## EXERCISE DESCRIPTION
Please pull out the lines of the data from the one containing "Click the last green progress cell" through the end of the data, both included, and copy them word for word.

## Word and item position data
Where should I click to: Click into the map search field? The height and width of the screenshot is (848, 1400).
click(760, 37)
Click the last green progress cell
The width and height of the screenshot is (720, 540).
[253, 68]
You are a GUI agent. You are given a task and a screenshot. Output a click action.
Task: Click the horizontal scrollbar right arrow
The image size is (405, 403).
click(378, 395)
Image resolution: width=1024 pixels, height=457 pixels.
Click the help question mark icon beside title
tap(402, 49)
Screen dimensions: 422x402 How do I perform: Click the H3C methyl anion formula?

## FINISHED TASK
Click the last green progress cell
The width and height of the screenshot is (720, 540).
[253, 68]
You are a GUI agent. You are given a task and a screenshot. Output a click action.
Task: Click the horizontal scrollbar right arrow
The image size is (405, 403).
click(378, 395)
Image resolution: width=1024 pixels, height=457 pixels.
Click the help question mark icon beside title
tap(402, 49)
Screen dimensions: 422x402 How do I perform: Click the H3C methyl anion formula?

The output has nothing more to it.